Regular Policy Watch readers have been reading for months about the problems of the bail bond industry and the inequity of the cash bail system.

Today Google announced it will ban advertisements for bail bonds on all of its platforms, citing ethical concerns about the predatory nature of the industry and particularly its affect on those living in poverty and communities of color.

From the company’s announcement:

Studies show that for-profit bail bond providers make most of their revenue from communities of color and low income neighborhoods when they are at their most vulnerable, including through opaque financing offers that can keep people in debt for months or years.

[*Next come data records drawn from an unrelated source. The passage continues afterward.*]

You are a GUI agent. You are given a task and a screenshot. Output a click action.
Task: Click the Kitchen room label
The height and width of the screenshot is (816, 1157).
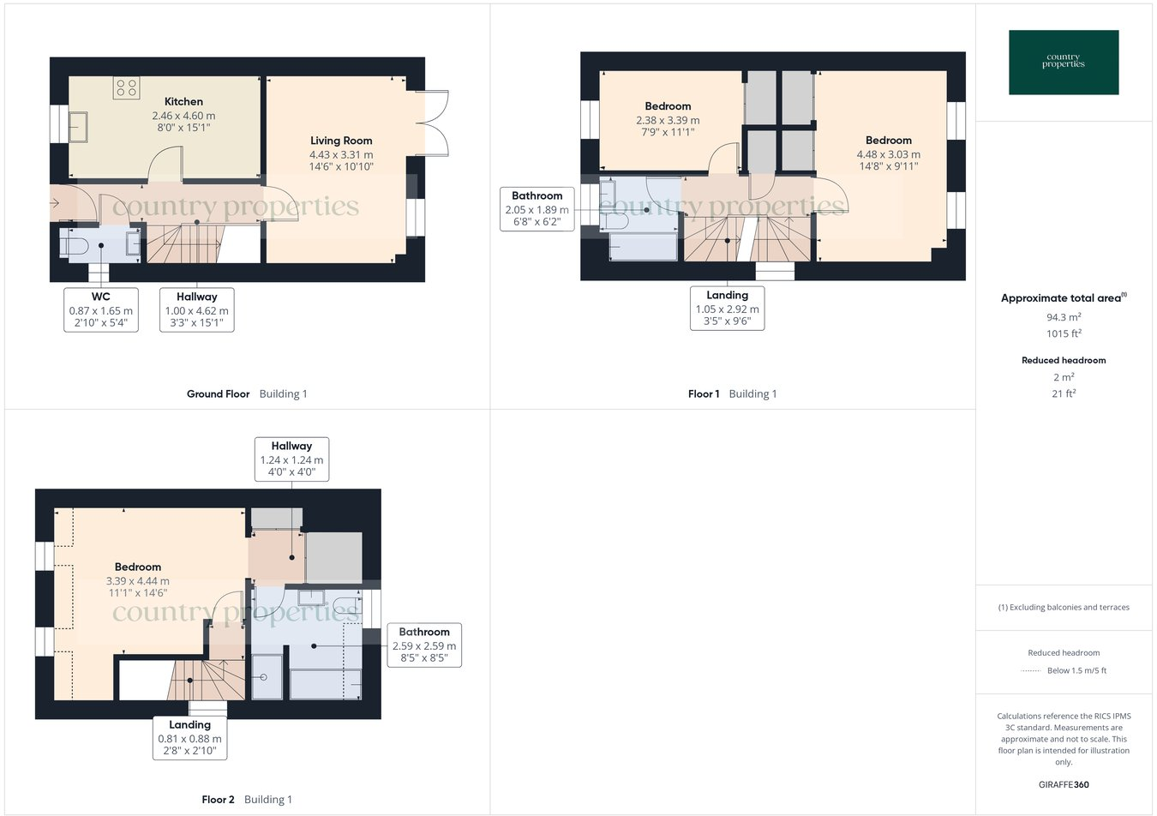[183, 101]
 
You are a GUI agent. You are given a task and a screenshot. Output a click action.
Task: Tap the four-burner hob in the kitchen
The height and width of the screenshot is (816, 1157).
[126, 88]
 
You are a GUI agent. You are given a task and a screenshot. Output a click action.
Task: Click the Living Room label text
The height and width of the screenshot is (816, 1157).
[341, 141]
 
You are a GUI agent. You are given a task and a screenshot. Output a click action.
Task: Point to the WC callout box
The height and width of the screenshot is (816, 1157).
[101, 309]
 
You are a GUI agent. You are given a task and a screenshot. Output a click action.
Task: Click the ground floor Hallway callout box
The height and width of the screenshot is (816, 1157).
[197, 309]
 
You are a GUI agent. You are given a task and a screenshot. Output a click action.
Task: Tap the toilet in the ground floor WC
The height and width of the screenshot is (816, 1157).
[75, 247]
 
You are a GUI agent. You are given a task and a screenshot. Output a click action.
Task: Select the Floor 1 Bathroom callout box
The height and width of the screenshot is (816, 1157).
[537, 209]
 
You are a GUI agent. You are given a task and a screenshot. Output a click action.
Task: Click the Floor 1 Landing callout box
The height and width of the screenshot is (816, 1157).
[728, 308]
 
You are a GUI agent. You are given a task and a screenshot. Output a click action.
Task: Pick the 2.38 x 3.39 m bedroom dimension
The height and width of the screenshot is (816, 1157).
[668, 121]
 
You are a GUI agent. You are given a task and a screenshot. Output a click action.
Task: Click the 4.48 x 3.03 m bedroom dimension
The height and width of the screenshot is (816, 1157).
[889, 154]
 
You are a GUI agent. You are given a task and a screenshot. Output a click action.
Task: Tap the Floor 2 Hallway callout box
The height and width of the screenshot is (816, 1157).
[291, 459]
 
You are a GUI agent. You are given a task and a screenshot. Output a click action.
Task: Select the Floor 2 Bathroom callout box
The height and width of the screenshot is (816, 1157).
[424, 645]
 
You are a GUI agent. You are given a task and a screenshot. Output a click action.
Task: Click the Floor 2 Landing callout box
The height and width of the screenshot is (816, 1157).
[189, 738]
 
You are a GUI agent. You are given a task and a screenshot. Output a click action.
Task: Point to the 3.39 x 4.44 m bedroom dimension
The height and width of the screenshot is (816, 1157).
[138, 580]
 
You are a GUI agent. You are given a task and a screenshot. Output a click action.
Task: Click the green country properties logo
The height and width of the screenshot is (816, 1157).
[1064, 62]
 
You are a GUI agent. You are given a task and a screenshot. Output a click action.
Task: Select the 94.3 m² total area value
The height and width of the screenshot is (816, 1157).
[1064, 317]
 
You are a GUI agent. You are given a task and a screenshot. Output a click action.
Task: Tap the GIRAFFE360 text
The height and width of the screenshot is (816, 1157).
[1064, 784]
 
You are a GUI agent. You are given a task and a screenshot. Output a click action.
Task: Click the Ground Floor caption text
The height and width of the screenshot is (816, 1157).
[219, 394]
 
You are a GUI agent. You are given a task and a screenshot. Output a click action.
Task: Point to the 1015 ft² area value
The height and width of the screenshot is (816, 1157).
[1064, 334]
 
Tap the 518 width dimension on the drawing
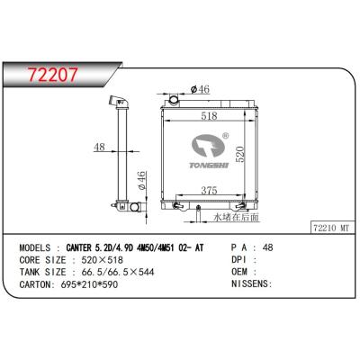coord(209,116)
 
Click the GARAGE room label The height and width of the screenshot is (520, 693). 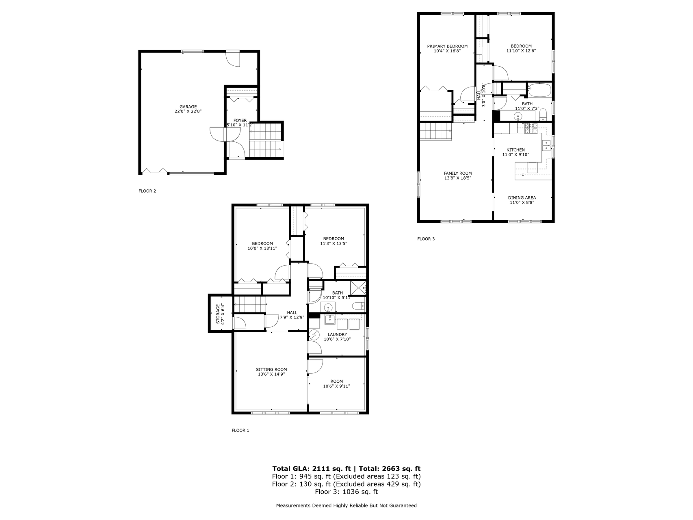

We made this decision based on our commitment to protect our users from deceptive or harmful products, but the issue of bail bond reform has drawn support from a wide range of groups and organizations who have shared their work and perspectives with us, including the Essie Justice Group, Koch Industries, Color of Change and many civil and human rights organizations who have worked on the reform of our criminal justice system for many years.

According to Gina Clayton, executive director of the Essie Justice Group, “This is the largest step any corporation has taken on behalf of the millions of women who have loved ones in jails across this country. Google’s new policy is a call to action for all those in the private sector who profit off of mass incarceration. It is time to say ‘no more.’”

Enforcement of this policy will begin in July 2018. This policy change is part of our ongoing efforts to protect users on our platforms.

Google also announced it will be partnering with Koch Industries, the powerful multinational owned by influential political financiers Charles and David Koch, to take on bail reform.